The following message and appeal was shared with Rorate by our friends in Chémeré-le-Roi.
New Stalls and a New Pulpit for Contemplative Preachers
Fr Augustin-Marie Aubry, FSVF
Prior of the Fraternity of Saint Vincent Ferrer
(Chémeré-le-Roi, France)
On September 14th, feast of the Exaltation of the Holy Cross, a traditional date for the beginning of the conventual year, we invited all our friends and benefactors for a day at our convent. It was a truly blessed day, marked by a sky as radiant as the countless smiling faces gathered there.
The Call of September 14
After lunch (prepared by the lay brothers), I shared updates on our community, our projects and apostolates. I concluded with an appeal to embrace the religious life, ending with these words:
“Young men, young women, hear my call and spread it far and wide.
I am seeking generous hearts to spread the light of truth.
I am seeking apostles to go forth find those who are searching.
I await you with open arms!”
This call remains pressing.
Indeed, and this is a powerful reason for both admiration and thanksgiving; this mysterious call to give one’s life to Christ, to live the radical commitment of the evangelical counsels, and to preach the truths of the Kingdom, continues to resonate in souls—even amidst the deafening noise of our society of indifference. A society that only captures attention with a flood of images and endless distractions, and shows little regard for that higher good of humanity: interior freedom.
This freedom is a treasure, a sacred flame, that we must guard jealously. Its sanctuary is silence, which is the “Father of Preachers.” It is in this silence that Christ’s voice can be heard: “Come, follow me!”
On the feast of Saint Michael, September 29, four postulants from France and England arrived at the convent. They have heard this call and have come to test their desire and discover our way of life. They join our two novices, Brother Dalmace-Marie and Brother Damien-Marie, who have received the habit in recent months. May God’s Will be done in them. Please do pray for this intention!
Expanding Our Walls
In preparation for these new arrivals, we had to undertake some work in the novitiate: moving some brothers and arranging new cells. For now, everyone has been accommodated, but all the cells are occupied, and there’s no more room at the tables in the refectory. The nest is full. Before long, we’ll have to either expand the nest or send out a new “squadron” of brothers to carry the Word of Salvation farther afield.

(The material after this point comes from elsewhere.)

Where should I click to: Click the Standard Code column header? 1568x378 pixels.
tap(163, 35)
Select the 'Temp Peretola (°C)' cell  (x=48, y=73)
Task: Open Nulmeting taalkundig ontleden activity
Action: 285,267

This growth (arithmetic rather than geometric) is accompanied by an increase in visitors to the convent, as well as families and young retirees who settle nearby. This requires a greater commitment to the apostolate on our part.
We are increasingly asked to meet many new demands—preaching, recollections, retreats for priests, religious men and women, and people of all ages—and we rejoice in Domino.
Sustaining Our Life
However, to respond to these requests in a way that aligns with God’s designs, we must continually return to our “religious ecosystem”—the water of our “fishbowl”—where we find what nourishes our inner being and interior life. Our preaching must flow from an abundance of our contemplation, not from an abundance of activity.
For us, this means fraternal life, silent prayer, study, and the Divine Office.
The latter is vital—central—to our lives: “Seven times a day I praise Thee!” (Ps. 119:164). Seven times a day, the friars gather in the church to chant the Psalms of David. Over the years, verse by verse, the choral office works on our hearts, like the steady plowing of a field that makes the soil fertile.
For us, the choir is a place of labor, just as a workshop, factory, field, or office is for others. We are continuing to beautify our convent church with the construction of choir stalls and a pulpit. These two “pieces of furniture” summarize our life as apostles: the stalls symbolize our contemplation, the pulpit our preaching.
I commend this project to your generosity. You may help us through this portal.
Last Saturday, at Vespers, we sang with the prophet Isaiah (30:27) about the “Name of the Lord, which comes from afar and fills the whole earth with its radiance” (Magnificat Antiphon for the 1st Vespers of the first Sunday of Advent: Ecce nomen Domini venit de longinquo et claritas eius replet orbem terrarum).
I wish you a recollected and fervent Advent, as we await the Light that is to come.